*Texto proporcionado*.
▬▬▬▬▬▬

Cuadros de Caravaggio en la iglesia San Luigi dei Francesi, Roma
[...] Cuando visité Roma por primera vez en abril de 1970, descubrí una ciudad con vestigios de más de dos mil años de civilización, con iglesias y palacios rebosantes de obras de arte, configuraciones urbanas sorprendentes, ruinas y una animación humana que no se parecía a nada de lo que yo había conocido: los barrios populares de Testaccio y Trastevere (que los Bárbaros todavía no habían comprado por completo), el barrio chic de la Piazza di Spagna (donde había todavía algo más que turistas), los restos de la dolce vita en Via Veneto (donde todavía había señoras que llevaban su pellicia en abril). Pero yo, que desde hacía dos años y gracias a los viajes por el norte de Italia había descubierto mis propios sentidos, y una nueva manera de aprehender el arte y la vida, la materia y el espíritu, me encontré en Roma, curiosamente, como ante un filme “digital” (aunque los filmes digitales no existían todavía y la civilización tenía entonces algunos progresos por hacer), una captura de cosas reales pero desprovistas de energía. Sin poder encontrar la palabra justa, tuve la sensación de que en esa ciudad, pese a toda su existencia en el tiempo, no había presencias.
Breves estadías posteriores confirmaron esta sensación, que no se modificó hasta que tuve la oportunidad de pasar varias semanas en Roma a fines de 1976.
Fue poco tiempo después de la muerte de Pasolini. Al contemplar por primera vez la capital italiana como un lugar de violencia y de muerte, partí con una cierta aprensión. Pero desde mi llegada experimenté una sensación de felicidad al pasearme por sus calles. Al cabo de unas pocas horas, en plena tarde, en medio de la multitud que hacía sus compras de Navidad, fui víctima de una agresión. Un grupo de jóvenes me golpeó y me humilló. Una vez superado el shock, reencontré de inmediato el placer de caminar por la ciudad, sabiendo al mismo tiempo que el peligro subsistía. A la tarde del día siguiente se repitió la misma escena, en otro barrio, con otra banda. Esta vez me arrojaron al piso, y la humillación fue mayor. Amigos romanos, que leyeron el incidente según la “matriz” aplicada entonces, me explicaron que había sido víctima de “bandas fascistas”, que me habían elegido como blanco porque llevaba el pelo largo. Pero yo había presentido esos dos ataques como algo inevitable, y la segunda vez, tan pronto como me levanté, supe que ya no corría peligro alguno. Entonces volví a recorrer las calles dichosamente, porque la Ciudad Eterna se había convertido en un lugar de presencias.

▬▬▬▬▬▬

Entradas sobre dónde aparecen los ítems
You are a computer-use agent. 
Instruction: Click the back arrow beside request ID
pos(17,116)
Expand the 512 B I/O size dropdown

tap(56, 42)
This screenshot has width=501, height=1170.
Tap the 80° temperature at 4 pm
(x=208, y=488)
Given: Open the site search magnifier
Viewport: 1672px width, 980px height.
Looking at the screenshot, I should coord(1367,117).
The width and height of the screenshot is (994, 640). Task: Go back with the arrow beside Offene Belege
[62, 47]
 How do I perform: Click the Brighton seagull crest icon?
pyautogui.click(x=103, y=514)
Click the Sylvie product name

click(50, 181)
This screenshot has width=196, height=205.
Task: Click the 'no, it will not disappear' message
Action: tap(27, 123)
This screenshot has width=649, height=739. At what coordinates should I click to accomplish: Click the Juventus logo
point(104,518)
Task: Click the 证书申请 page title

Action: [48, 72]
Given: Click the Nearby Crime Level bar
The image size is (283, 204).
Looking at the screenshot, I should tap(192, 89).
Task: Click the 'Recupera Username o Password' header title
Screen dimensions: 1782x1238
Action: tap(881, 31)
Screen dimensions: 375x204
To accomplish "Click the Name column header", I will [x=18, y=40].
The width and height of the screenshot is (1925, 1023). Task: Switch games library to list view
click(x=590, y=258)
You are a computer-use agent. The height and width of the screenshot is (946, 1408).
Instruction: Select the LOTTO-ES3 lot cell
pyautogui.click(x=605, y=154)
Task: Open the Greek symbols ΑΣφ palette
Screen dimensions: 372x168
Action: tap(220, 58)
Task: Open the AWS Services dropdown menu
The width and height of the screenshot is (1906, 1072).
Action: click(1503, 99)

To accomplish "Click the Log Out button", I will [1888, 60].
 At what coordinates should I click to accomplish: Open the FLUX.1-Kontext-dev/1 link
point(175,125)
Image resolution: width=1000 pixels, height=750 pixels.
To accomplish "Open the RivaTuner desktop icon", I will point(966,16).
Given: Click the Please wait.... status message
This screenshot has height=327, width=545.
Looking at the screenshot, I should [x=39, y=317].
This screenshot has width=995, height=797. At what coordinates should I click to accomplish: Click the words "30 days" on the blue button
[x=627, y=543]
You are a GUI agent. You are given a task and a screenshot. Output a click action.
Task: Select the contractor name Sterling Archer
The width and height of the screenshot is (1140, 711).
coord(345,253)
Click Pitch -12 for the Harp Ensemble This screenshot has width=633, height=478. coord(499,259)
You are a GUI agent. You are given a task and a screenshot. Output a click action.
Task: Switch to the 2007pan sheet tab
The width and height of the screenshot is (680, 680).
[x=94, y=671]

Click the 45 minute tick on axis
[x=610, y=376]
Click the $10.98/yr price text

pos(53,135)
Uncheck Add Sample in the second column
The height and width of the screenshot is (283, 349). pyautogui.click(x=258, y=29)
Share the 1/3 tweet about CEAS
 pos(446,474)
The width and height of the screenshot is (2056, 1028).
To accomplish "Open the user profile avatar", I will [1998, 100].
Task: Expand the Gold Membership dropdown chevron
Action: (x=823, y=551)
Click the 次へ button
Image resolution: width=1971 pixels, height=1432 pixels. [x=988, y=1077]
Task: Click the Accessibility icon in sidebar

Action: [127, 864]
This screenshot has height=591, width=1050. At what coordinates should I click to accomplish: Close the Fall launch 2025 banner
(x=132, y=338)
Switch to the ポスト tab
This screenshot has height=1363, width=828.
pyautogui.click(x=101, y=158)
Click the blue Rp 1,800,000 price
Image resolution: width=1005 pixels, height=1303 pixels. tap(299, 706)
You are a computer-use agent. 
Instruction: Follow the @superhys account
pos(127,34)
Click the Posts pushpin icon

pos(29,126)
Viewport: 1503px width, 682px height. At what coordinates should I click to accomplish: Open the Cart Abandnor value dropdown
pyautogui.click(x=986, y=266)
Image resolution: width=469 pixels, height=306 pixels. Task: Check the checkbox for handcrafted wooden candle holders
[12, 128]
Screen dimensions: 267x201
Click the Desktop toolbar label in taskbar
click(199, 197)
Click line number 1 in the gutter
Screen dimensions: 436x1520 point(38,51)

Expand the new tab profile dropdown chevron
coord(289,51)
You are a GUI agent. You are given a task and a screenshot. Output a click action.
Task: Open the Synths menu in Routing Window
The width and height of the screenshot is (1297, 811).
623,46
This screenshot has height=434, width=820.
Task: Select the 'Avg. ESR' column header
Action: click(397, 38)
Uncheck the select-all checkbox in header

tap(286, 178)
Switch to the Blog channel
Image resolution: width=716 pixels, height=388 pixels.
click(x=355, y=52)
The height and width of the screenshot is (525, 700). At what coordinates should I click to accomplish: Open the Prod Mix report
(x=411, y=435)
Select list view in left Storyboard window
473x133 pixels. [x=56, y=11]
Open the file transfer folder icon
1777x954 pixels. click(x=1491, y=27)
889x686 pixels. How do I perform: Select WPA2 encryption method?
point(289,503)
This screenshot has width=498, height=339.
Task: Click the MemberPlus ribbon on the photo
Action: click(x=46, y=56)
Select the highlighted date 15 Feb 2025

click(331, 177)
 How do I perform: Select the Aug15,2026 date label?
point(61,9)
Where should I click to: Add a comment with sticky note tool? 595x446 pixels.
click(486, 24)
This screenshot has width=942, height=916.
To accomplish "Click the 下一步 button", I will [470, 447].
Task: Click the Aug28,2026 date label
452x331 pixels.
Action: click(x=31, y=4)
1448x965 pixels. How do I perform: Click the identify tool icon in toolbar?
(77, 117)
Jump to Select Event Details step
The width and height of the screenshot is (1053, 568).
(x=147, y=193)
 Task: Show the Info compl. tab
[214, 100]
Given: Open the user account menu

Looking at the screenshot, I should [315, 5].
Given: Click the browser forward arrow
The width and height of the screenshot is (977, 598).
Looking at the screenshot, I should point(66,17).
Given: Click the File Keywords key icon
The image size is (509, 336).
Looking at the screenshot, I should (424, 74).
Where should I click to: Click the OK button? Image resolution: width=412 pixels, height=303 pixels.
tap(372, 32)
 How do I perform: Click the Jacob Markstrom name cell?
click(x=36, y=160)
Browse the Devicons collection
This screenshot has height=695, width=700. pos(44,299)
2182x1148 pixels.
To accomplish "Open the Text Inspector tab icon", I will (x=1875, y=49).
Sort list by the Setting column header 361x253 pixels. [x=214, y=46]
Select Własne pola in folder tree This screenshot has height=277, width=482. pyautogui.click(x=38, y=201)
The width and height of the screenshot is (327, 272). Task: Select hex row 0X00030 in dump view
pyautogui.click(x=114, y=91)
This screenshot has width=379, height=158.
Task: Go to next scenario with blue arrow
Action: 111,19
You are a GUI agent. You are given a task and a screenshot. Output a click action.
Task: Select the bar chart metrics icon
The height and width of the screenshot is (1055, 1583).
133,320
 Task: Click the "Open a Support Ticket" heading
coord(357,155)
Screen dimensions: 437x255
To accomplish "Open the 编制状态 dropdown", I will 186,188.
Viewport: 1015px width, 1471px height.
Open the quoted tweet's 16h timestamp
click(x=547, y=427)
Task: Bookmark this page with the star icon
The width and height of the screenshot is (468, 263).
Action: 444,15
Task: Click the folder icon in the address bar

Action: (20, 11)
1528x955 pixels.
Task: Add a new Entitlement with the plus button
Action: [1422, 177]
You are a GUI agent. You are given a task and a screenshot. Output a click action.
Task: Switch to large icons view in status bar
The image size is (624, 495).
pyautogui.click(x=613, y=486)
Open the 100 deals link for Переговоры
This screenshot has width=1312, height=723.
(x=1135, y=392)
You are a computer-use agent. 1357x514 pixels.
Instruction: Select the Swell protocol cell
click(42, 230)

▬▬▬▬▬▬

*Problema A*. Indica si cada afirmación concuerda con el texto sobre Roma y responde sí o no, citando literalmente las palabras que lo deciden: (i) la primera visita a Roma tuvo lugar en abril de 1970; (ii) a fines de 1976 hubo una estadía de varias semanas en Roma; (iii) el segundo ataque ocurrió en el mismo barrio que el primero.
*Problema B*. Según los amigos romanos que menciona el texto sobre Roma, ¿por qué las "bandas fascistas" eligieron como blanco a quien narra?
*Problema C*. Prosigue el texto sobre Roma a partir de su última oración.

*Respuesta escrita A*.
(i) Sí: "Cuando visité Roma por primera vez en abril de 1970".
(ii) Sí: "tuve la oportunidad de pasar varias semanas en Roma a fines de 1976".
(iii) No: "en otro barrio, con otra banda".

*Respuesta escrita B*. Porque llevaba el pelo largo.

*Respuesta escrita C*.
El invierno es una época privilegiada para descubrir Roma. La luz es muy intensa y la noche, que cae a una hora de plena actividad, hace ver en las tinieblas lo que en otros momentos del año se presenta a plena luz. Así, [...] hacia las cinco de la tarde, entré en la iglesia de San Luigi dei Francesi. Afuera, la oscuridad engullía la ciudad, y en el interior del edificio solo algunas concentraciones de cirios creaban aberturas de luz. Llegué hasta la capilla San Marcos, donde no había nadie. La capilla estaba sumergida en la oscuridad. Busqué una moneda de cincuenta liras, la única manera de encender el proyector. Cuando logré encontrar una moneda aceptable, la introduje en la caja y se hizo la luz, una experiencia que Jules debía conocer en una de las secuencias romanas de Toutes les nuits. Entonces, en el medio de la ciudad, pero en el secreto de esa iglesia desierta y oscura, tuve una de las revelaciones más profundas de mi vida.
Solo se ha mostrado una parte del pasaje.